I think it would be best if you could put them back into the breeder box but divide/separate them from the mother. Maybe something plastic cut to size? The breeder box I have came with dividers do I'm not sure what you could use.


----------



## bowman00 (Apr 27, 2010)

Yeah I did that, I said to myself "The other tank probably wouldnt be a suitable environment" so did what u said above.

Also I was wondering what would be the best food for these guys, I was thinking brine shrimp? But right now I am feeding them bloodworms and flakes.


----------



## Morainy (Apr 21, 2010)

Baby guppies can eat powdered flake food, or one of Sera's powdered baby foods, or Hikari First Bites, anything like that. They like some vegetable matter in their food. If they are already big enough to eat bloodworms, then they probably don't need powdered food anymore, though!

Congratulations on your guppy fry. What kind of guppies do you have?


----------



## bowman00 (Apr 27, 2010)

I believe I have fancy. The babies have colours of black, yellow and a hint of green I think


----------



## InfraredDream (Jun 24, 2010)

WOW, so many colours in babies, lovely!
Congratulations!


----------



## GreenGanja (Apr 27, 2010)

my guppie just had like 20 babys 2 lol

-Mike


----------



## bowman00 (Apr 27, 2010)

Thats awesome! Maybe in the future we could trade guppy for guppy xD haha


----------



## BossRoss (Jun 17, 2010)

I've got a bunch of baby guppies too.... some of them are 'bent', and i think i should be culling them. Or should i feed them to my bigger fish? With these deformities i don't think they will do well @ adulthood.


----------



## mikebike (Sep 8, 2010)

I too have guppies.
I don't keep any of the ones that are not heathy/deformed.

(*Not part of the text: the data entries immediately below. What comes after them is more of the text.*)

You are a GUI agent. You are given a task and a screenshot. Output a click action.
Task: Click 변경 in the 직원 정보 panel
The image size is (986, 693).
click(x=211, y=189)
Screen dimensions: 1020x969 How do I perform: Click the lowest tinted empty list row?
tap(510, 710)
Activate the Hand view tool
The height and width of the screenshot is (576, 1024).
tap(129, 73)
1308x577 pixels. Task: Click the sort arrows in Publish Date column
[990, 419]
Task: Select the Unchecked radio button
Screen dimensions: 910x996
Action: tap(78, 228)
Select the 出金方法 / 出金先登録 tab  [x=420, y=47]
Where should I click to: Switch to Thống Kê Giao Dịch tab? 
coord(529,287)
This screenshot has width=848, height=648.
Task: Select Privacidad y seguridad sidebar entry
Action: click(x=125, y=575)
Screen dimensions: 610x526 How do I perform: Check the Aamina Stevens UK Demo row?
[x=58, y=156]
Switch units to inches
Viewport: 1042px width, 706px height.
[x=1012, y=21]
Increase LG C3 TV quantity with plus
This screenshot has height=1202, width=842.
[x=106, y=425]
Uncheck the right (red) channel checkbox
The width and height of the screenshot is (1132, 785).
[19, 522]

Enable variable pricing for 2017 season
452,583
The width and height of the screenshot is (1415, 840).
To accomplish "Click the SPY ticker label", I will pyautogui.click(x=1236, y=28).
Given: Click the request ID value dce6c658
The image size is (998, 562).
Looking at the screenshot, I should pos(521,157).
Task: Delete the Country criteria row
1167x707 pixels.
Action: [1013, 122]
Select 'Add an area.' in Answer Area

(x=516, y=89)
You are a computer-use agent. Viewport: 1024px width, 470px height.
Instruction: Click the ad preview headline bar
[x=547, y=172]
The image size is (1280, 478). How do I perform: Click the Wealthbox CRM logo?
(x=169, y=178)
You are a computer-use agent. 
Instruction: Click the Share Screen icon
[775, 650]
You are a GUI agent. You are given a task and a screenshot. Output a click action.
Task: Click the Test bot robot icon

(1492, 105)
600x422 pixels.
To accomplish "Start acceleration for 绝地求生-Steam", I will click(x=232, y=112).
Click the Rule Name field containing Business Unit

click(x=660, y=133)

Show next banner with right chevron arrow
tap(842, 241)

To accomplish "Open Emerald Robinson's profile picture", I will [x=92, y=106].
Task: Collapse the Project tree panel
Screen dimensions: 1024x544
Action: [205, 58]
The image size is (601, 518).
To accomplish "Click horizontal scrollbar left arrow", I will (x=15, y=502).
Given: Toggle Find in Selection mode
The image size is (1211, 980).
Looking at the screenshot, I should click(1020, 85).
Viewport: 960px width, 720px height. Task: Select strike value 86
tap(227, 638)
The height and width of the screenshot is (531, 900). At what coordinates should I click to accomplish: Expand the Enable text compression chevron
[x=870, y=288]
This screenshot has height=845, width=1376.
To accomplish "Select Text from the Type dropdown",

They only result in passing on inferior traits.
I feed my babbies Nutrafin Max small tropical fish micro granules.

I still have not had any luck trying to take good photos of my guppies as they keep moving & I fogot to clean the outside of the tank.


----------



## bowman00 (Apr 27, 2010)

How can you tell if they are deformed?


----------



## BossRoss (Jun 17, 2010)

their backs are all bent and they have difficulty swimming.... i fed 'em to the larger inhabitants of my community tank  i must have 100 guppies no.. lol


----------



## bowman00 (Apr 27, 2010)

haha I knew there backs just seeing if anyone has found anyone other deformidies. I am hoping for a leopard and a tequila sunrise


----------